2. There would be no way to set LD_LIBRARY_PATH to include the virtualenv prior to execution of python. To be honest, I don't understand why this is needed, as current virtualenv doesn't do it and I haven't seen it break anything (compiled modules work fine in a venv). But people with more experience seemed to think it was needed at our open space discussion last Saturday. Perhaps someone can clarify what specifically breaks without this?
I'll dive into this approach and see what I can achieve.
I'd also appreciate feedback from Tarek or others familiar with the new sysconfig module about my changes there. Something along those lines will I think be needed with either approach, but I'm almost wondering if a new "virtual" install scheme would be a better approach?
Carl
Sent from my Android phone
----- Reply message -----
From: "Vinay Sajip"
Here at the sprints we talked about several possible options, the details of which of course will have to be hashed out. There will also be cross platform considerations. I think on *nix at least, it would be nice if a symlink and configuration file were enough to trigger the virtualenv behavior.
I feel that this approach definitely has potential to be the most useful and practical. There's no reason for a separate executable if Python itself incorporates the virtual environment functionality, which is mostly about setting paths and environment variables.

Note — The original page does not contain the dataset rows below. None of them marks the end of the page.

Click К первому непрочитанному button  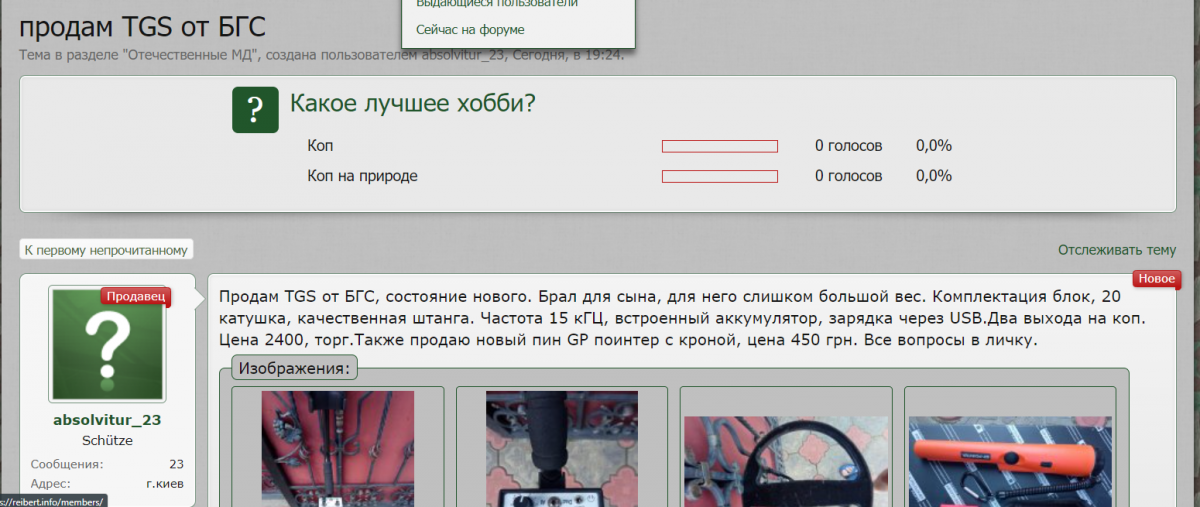[106, 250]
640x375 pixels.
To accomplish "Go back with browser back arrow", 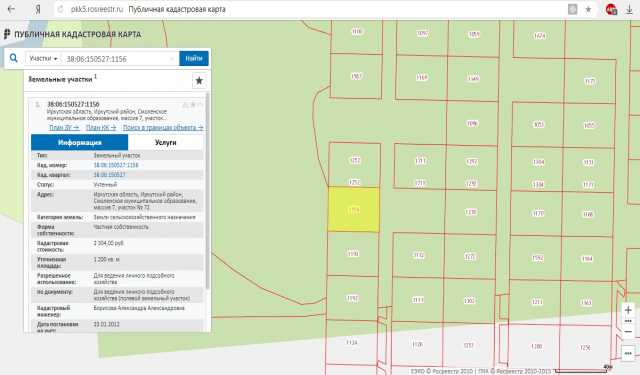I will coord(11,9).
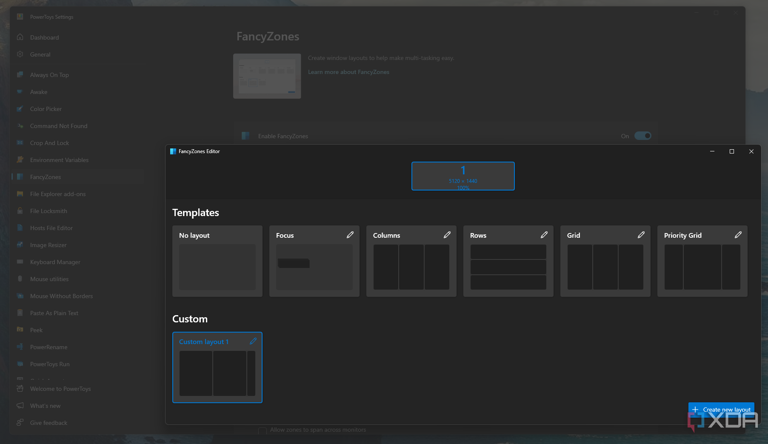
Task: Click PowerToys Settings hamburger menu icon
Action: tap(20, 17)
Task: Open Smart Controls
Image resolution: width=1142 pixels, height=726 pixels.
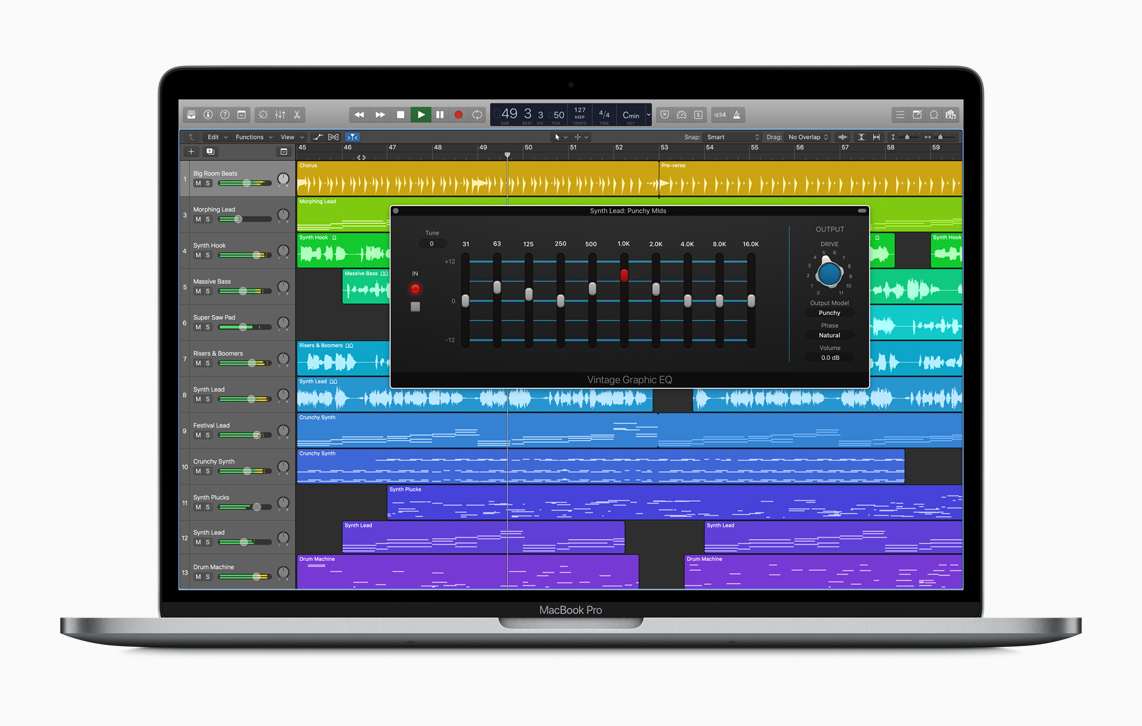Action: pyautogui.click(x=264, y=114)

For example, if I have a local 'python' symlinked to the real executable, with a pythonv.conf file next to it, the virtual environment would be enabled. The real Python binary would adjust its behavior in that case to know where the standard library was, but also use the locally installed packages. Anyway, that's how I'd *like* it to work on *nix, but it may have to work differently on Windows, and it may have to work differently if environment variables have to be set.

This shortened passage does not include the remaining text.